In Debunking, Jessica Lynch, Media myths, Washington Post on May 5, 2011 at 8:00 am

Lynch: No hero-warrior

The discrepancies and shifting details about the takedown of terror mastermind Osama bin Laden have reminded some commentators of the case of Jessica Lynch and the bogus tale of her battlefield heroics in the Iraq War.

Among those invoking such parallels was Ben Smith who, at a Politico blog the other day, examined the erroneous report that bin Laden used his wife as a human shield before being fatally shot during the U.S. commando raid on his lair in Pakistan.

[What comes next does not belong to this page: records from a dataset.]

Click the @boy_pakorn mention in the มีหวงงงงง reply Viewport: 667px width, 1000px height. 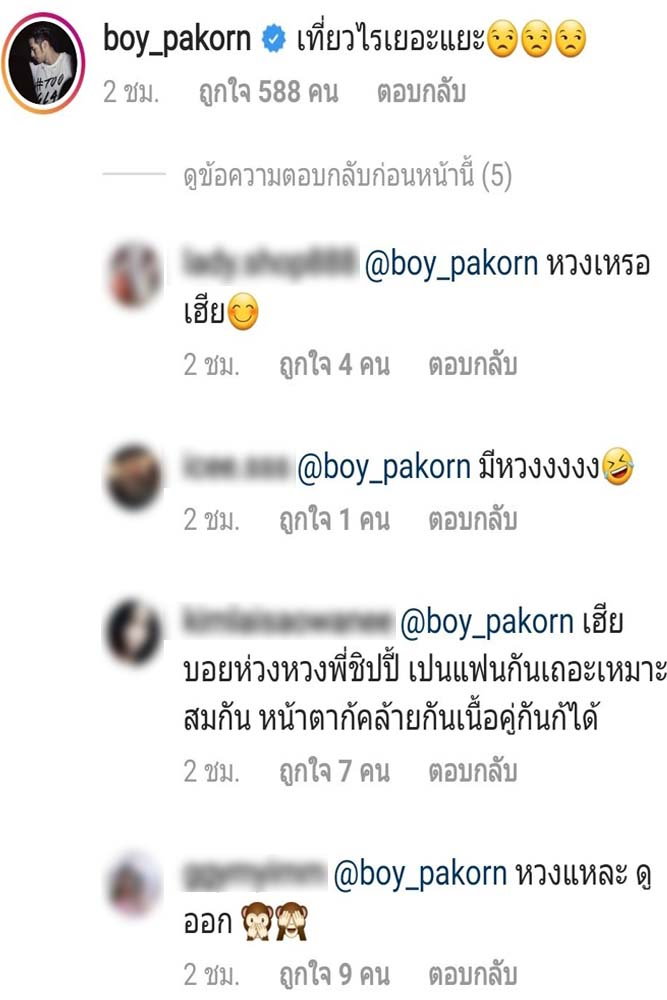tap(384, 467)
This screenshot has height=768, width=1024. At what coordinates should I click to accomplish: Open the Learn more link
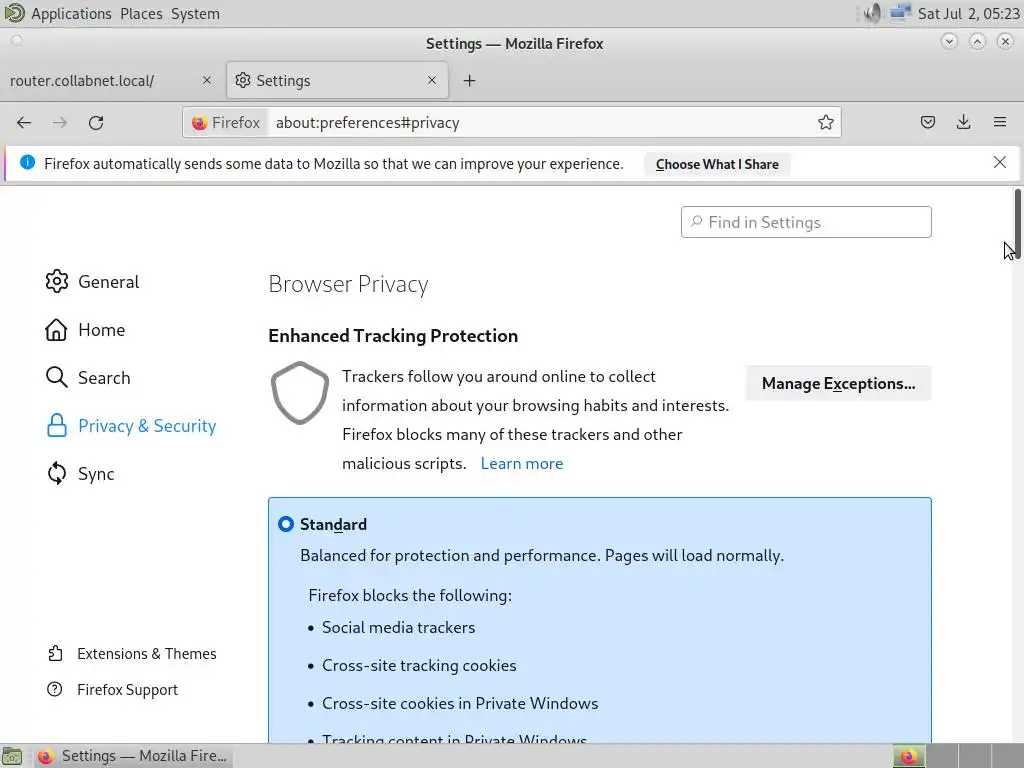click(522, 463)
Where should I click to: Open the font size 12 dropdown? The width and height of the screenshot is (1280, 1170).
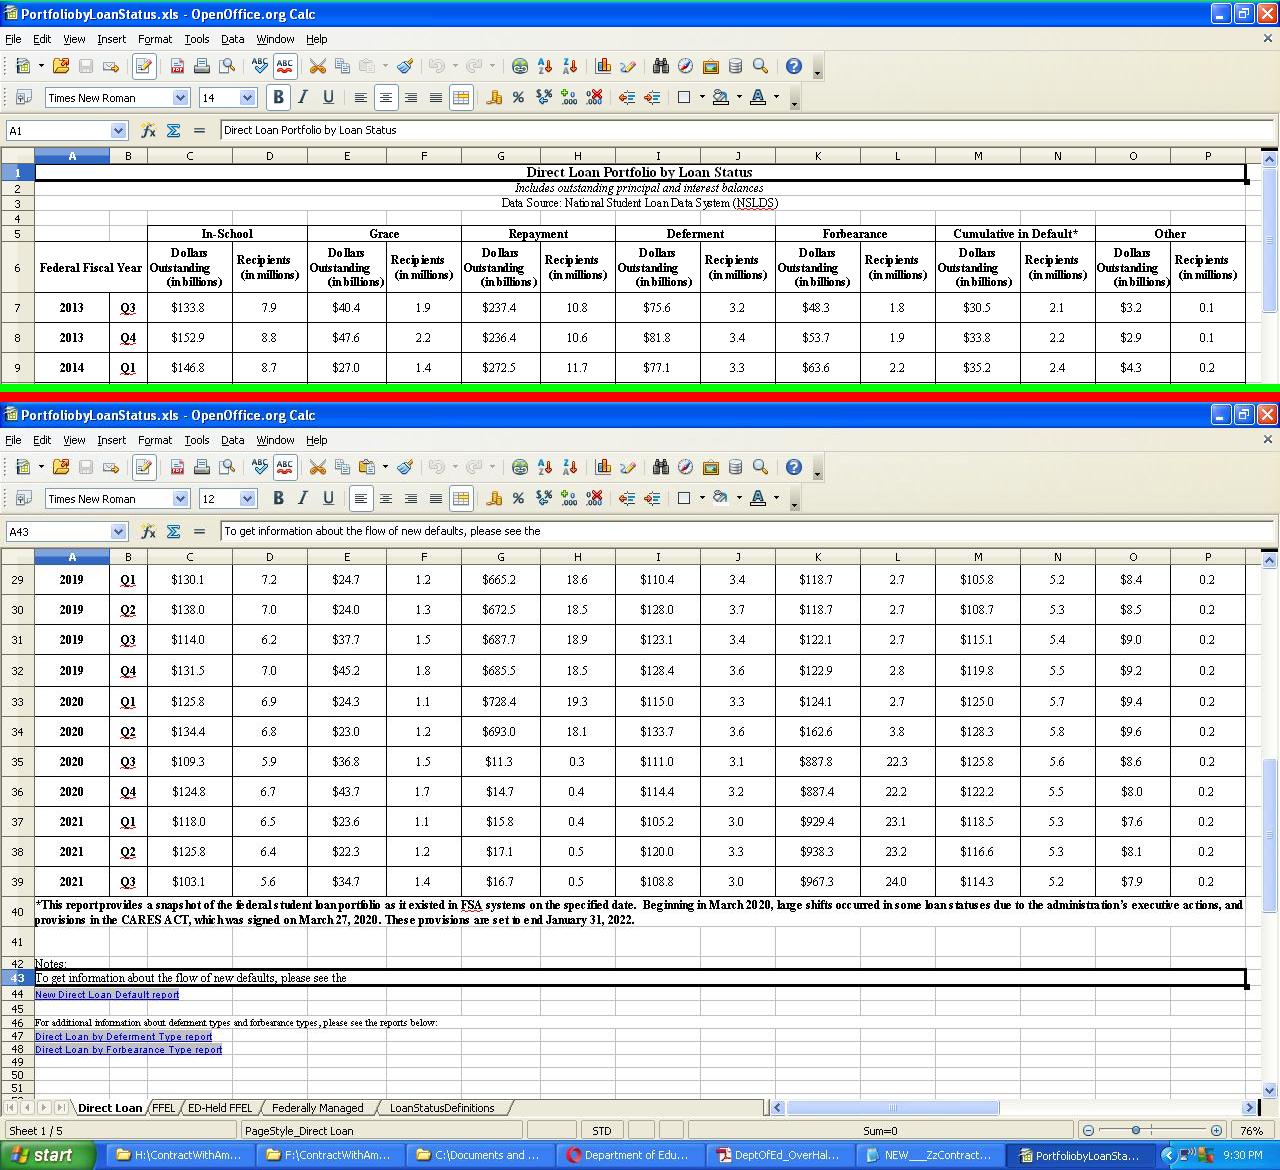(x=247, y=498)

“Every American war has been defined, in no small part, by mythmaking,” Smith wrote. “It was at its most egregious in the cases of Jessica Lynch and Pat Tillman, when the military establishment seemed, more or less, to have fed the press lies.”

The Guardian newspaper in London also brought up the Lynch case, in an article posted yesterday that carried the headline, “US military’s history of backtracking on initial reports.”

The Guardian said of Lynch: “Despite being badly wounded when her company came under attack near the town of Nasiriyah in March [2003], the soldier kept her finger on the trigger of her gun until her ammunition ran out. … The only problem with the official account is that it was untrue.”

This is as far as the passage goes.